→ ASSIGNED TASK
Stop after the line that contains "Image resolution: width=521". Until then, retype each line of the entries exactly from the first one, skipping pictures.

[ENTRIES PROVIDED — start]

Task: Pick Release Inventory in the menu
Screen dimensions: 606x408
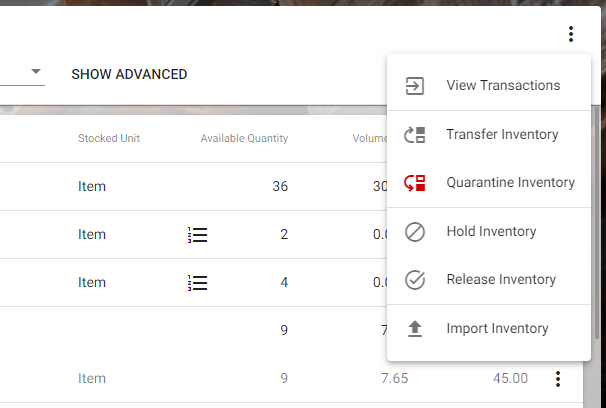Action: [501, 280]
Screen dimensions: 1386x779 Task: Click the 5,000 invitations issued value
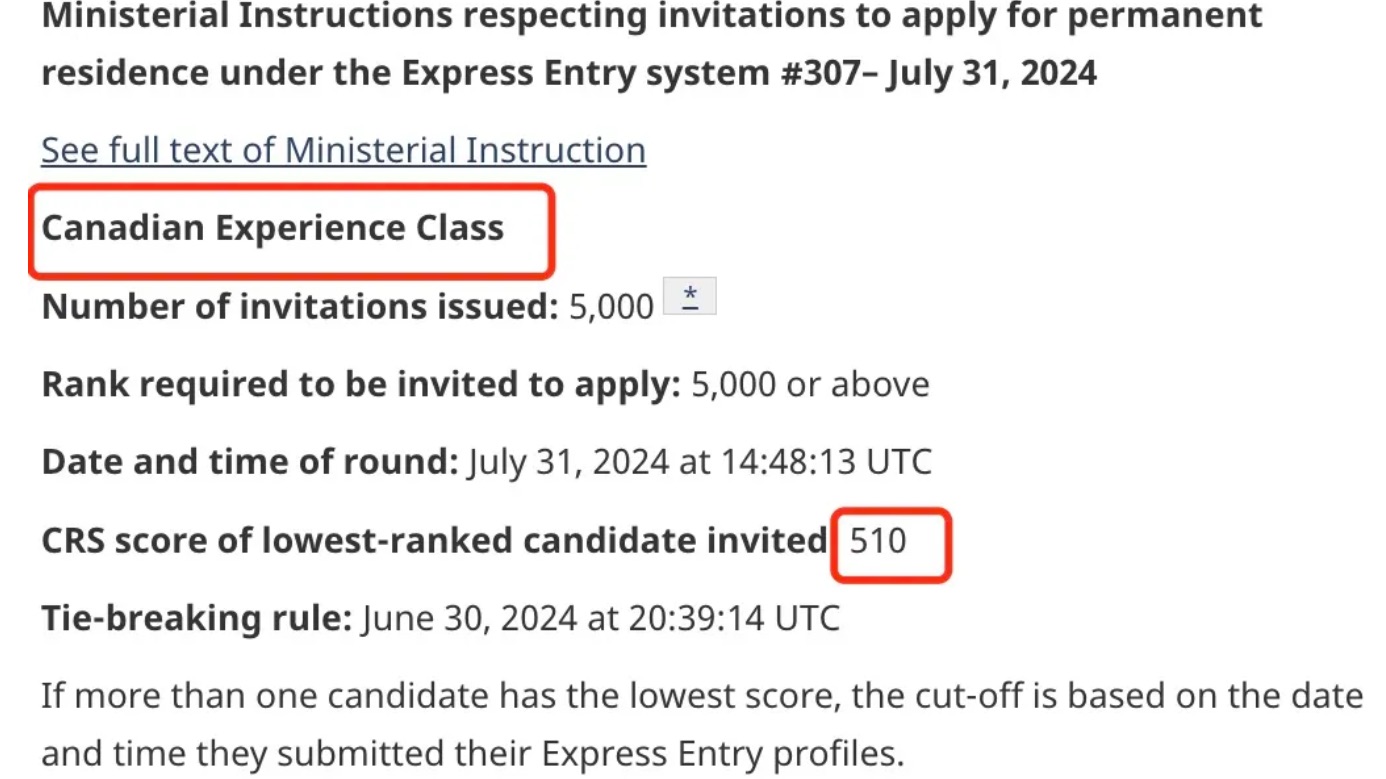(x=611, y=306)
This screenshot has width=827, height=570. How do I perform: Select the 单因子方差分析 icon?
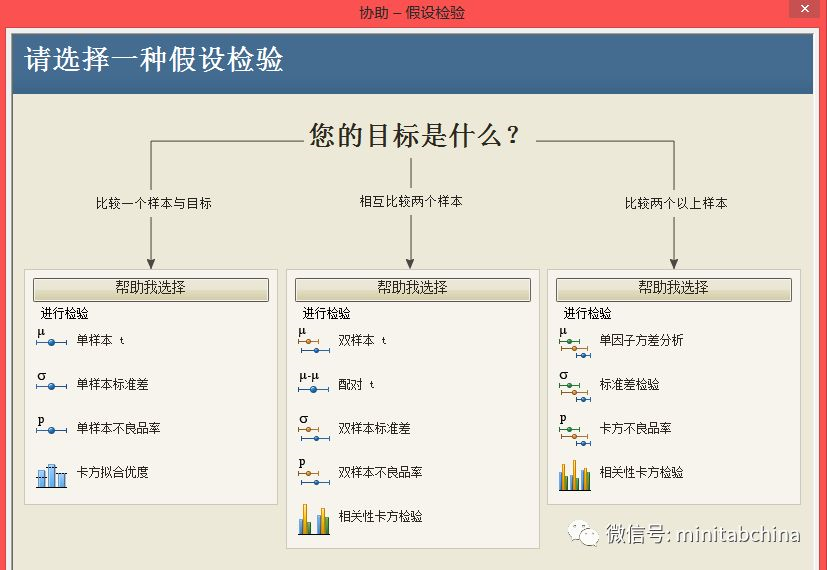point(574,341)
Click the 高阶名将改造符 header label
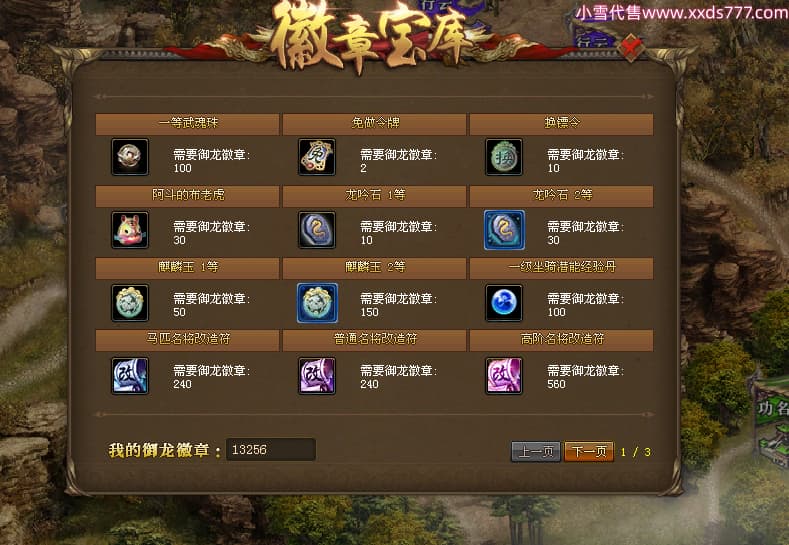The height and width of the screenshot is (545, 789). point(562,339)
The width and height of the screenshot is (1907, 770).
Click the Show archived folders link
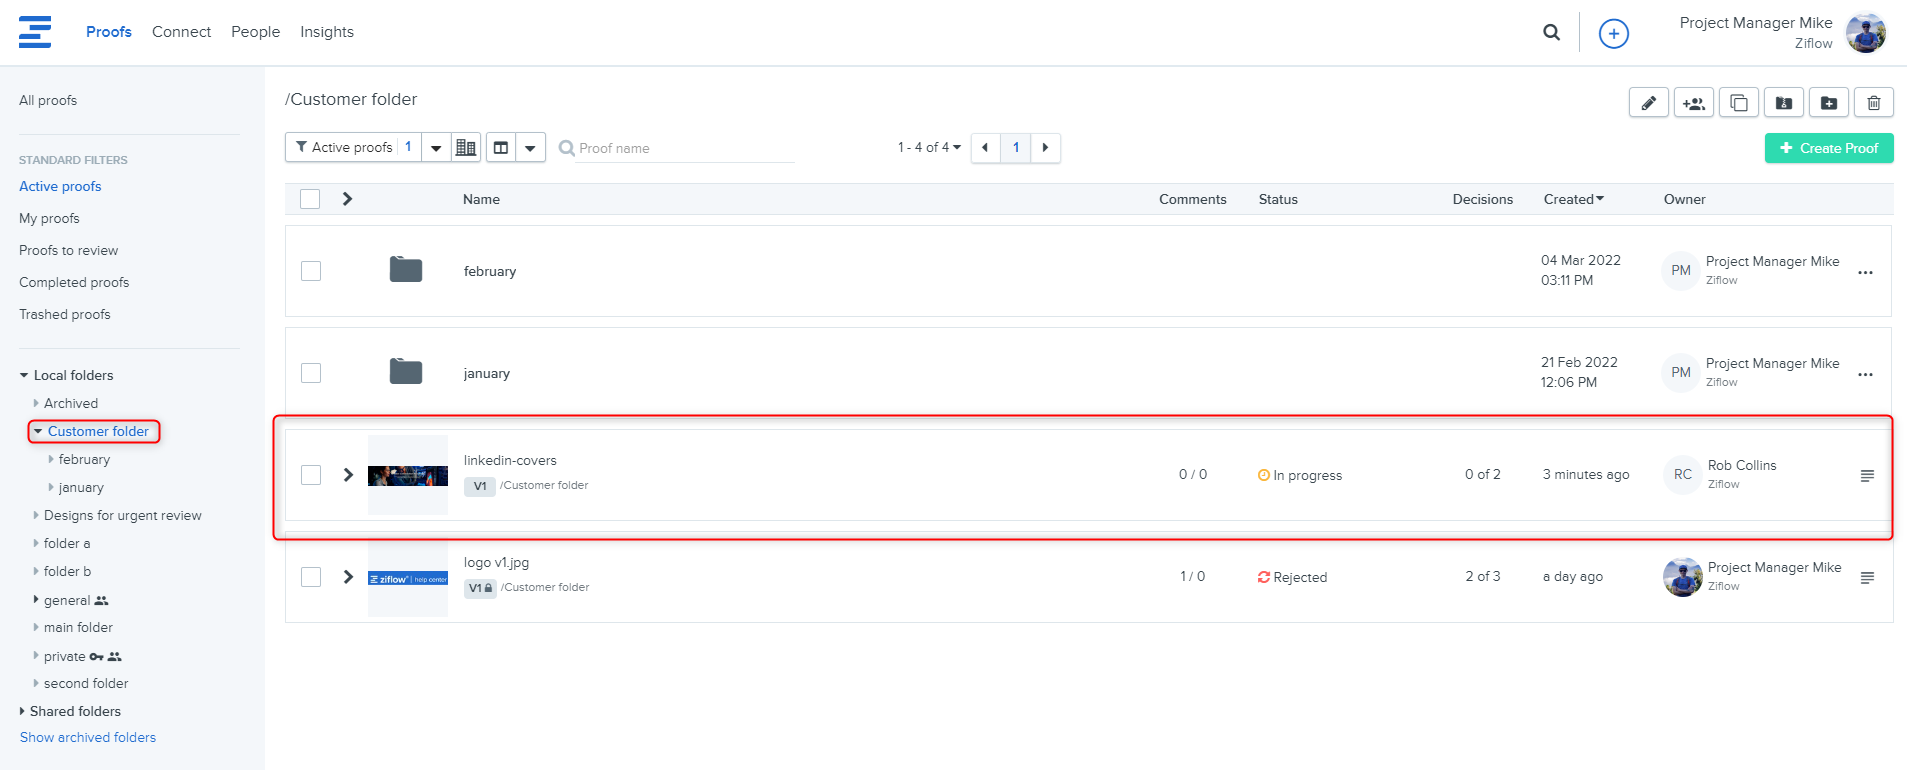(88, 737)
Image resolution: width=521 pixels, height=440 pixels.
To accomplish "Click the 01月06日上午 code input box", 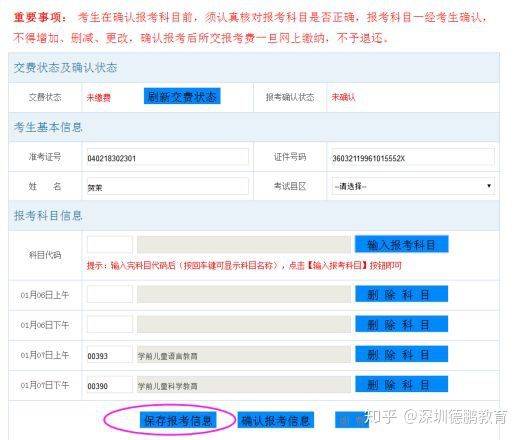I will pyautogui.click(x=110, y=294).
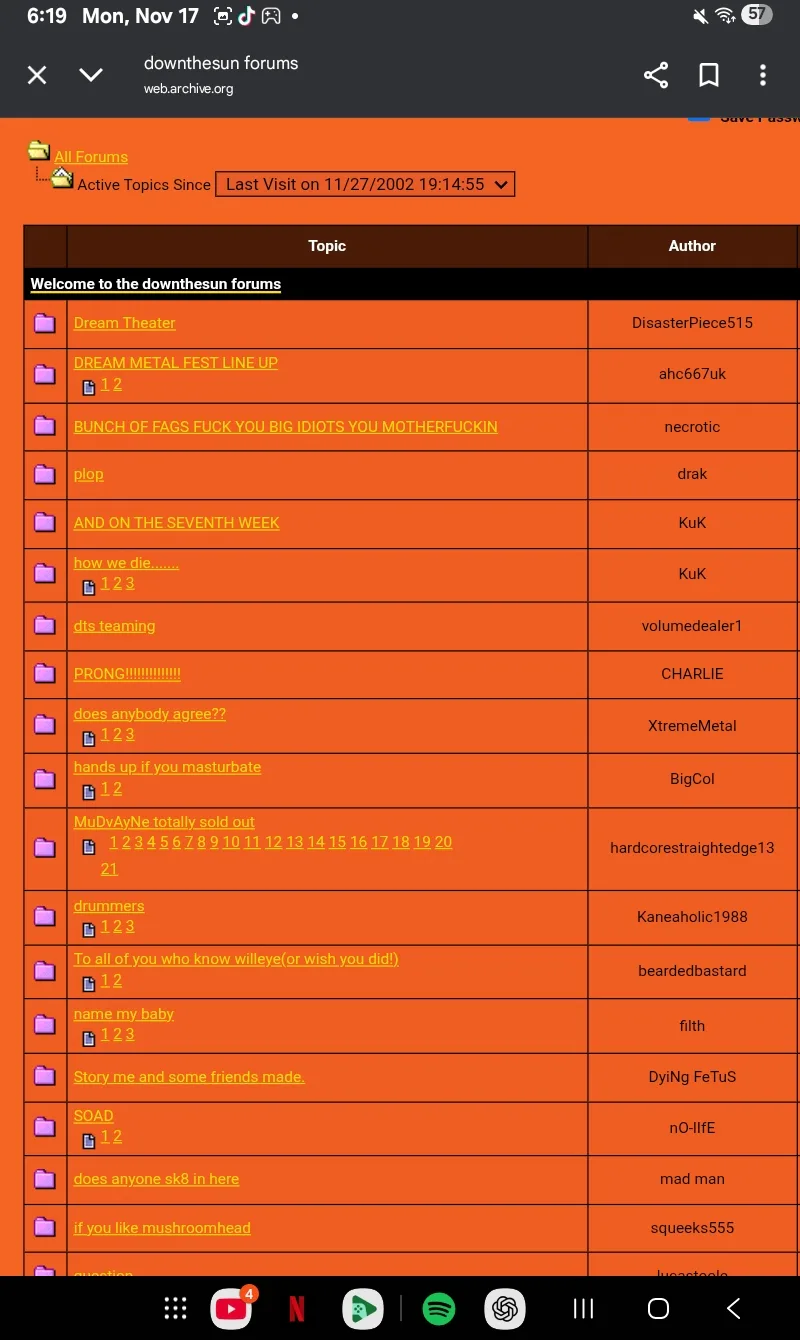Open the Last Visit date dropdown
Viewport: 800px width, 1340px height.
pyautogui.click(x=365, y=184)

[ENTRIES PROVIDED — finish]

→ EXERCISE OUTPUT
Task: Pick Release Inventory in the menu
Screen dimensions: 606x408
Action: [501, 280]
Screen dimensions: 1386x779 Task: Click the 5,000 invitations issued value
(x=611, y=306)
This screenshot has width=827, height=570. How do I perform: Select the 单因子方差分析 icon?
point(574,341)
Click the 高阶名将改造符 header label
The height and width of the screenshot is (545, 789). point(562,339)
The width and height of the screenshot is (1907, 770).
Click the Show archived folders link
(88, 737)
Image resolution: width=521 pixels, height=440 pixels.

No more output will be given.